- TASK DESCRIPTION: Rewrite the listing from its first line through the line containing "tap(35, 25)", replacing "delay label" with "delay field" and keeping everything else the same. Omit the pictures.
"""
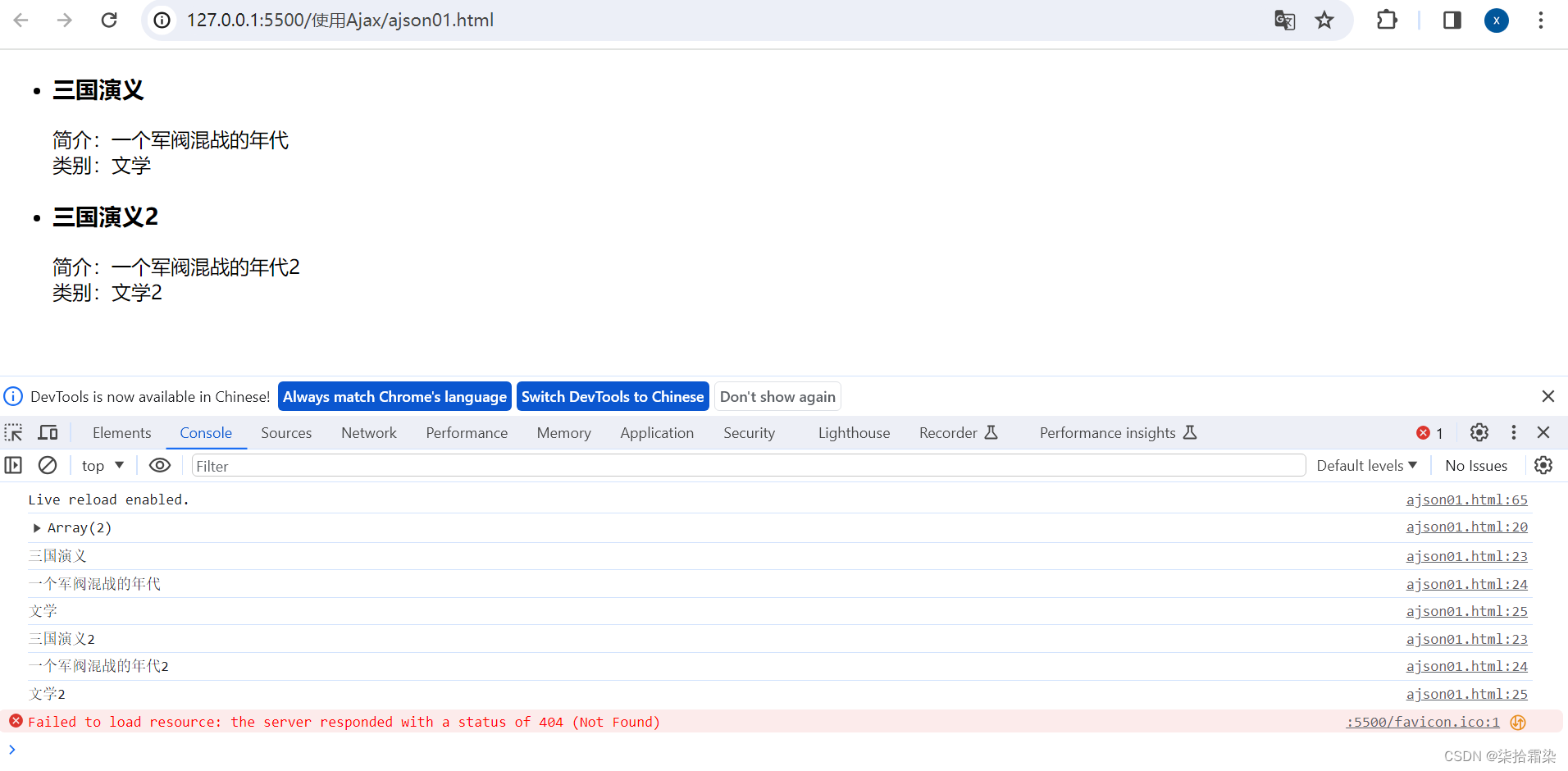The height and width of the screenshot is (771, 1568).
Task: Switch to the Application tab
Action: point(656,432)
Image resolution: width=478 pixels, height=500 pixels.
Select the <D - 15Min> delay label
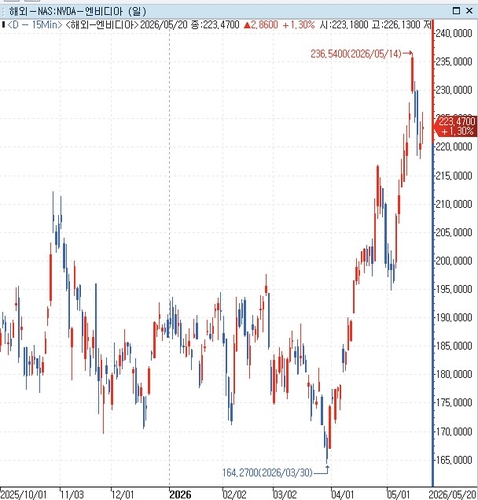tap(35, 25)
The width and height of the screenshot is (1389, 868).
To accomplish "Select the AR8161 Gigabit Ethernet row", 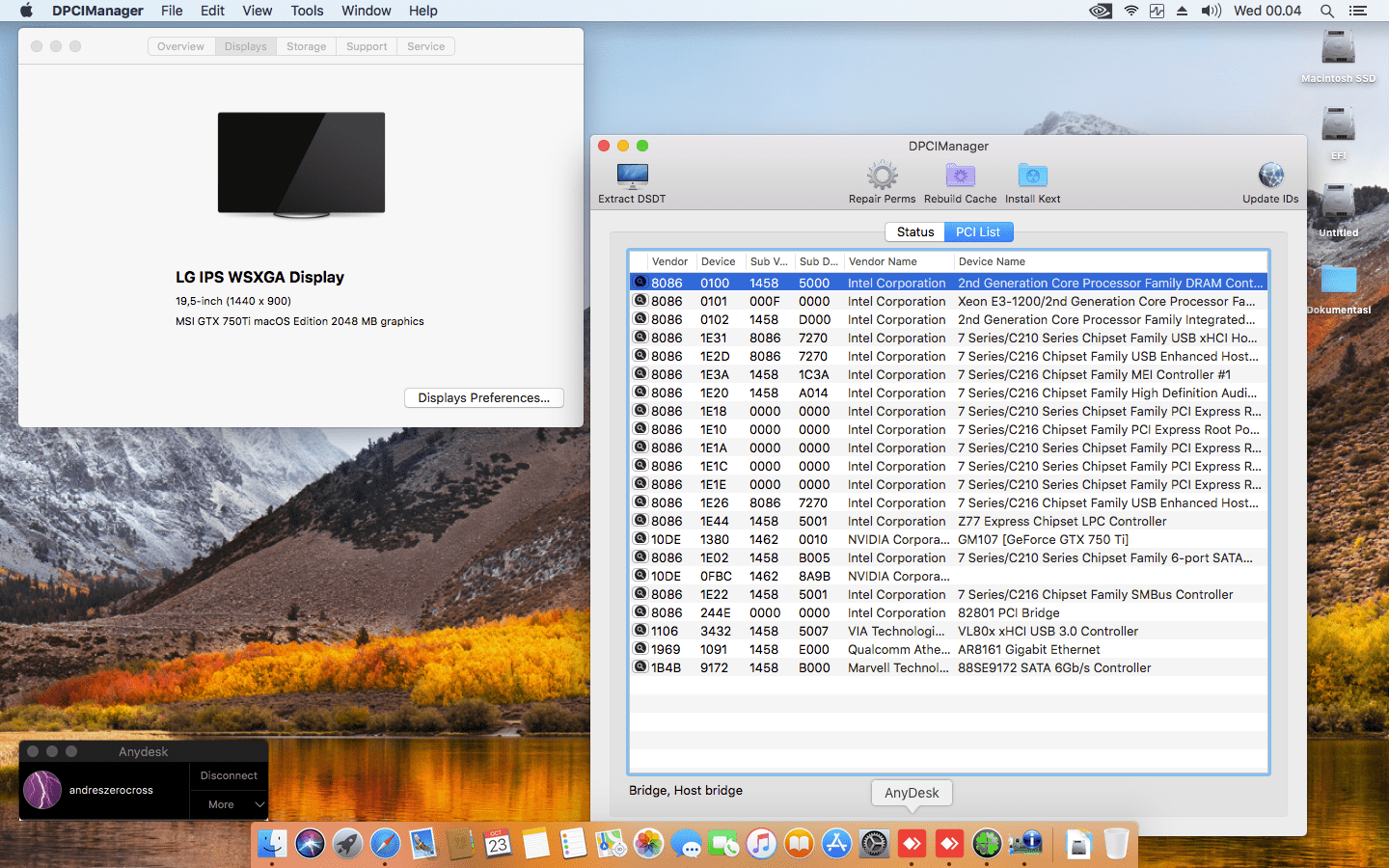I will coord(1028,650).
"""
- SOLUTION TO THIS TASK:
The height and width of the screenshot is (771, 1568).
Task: Switch to the Application tab
Action: point(656,432)
Image resolution: width=478 pixels, height=500 pixels.
Select the <D - 15Min> delay field
tap(35, 25)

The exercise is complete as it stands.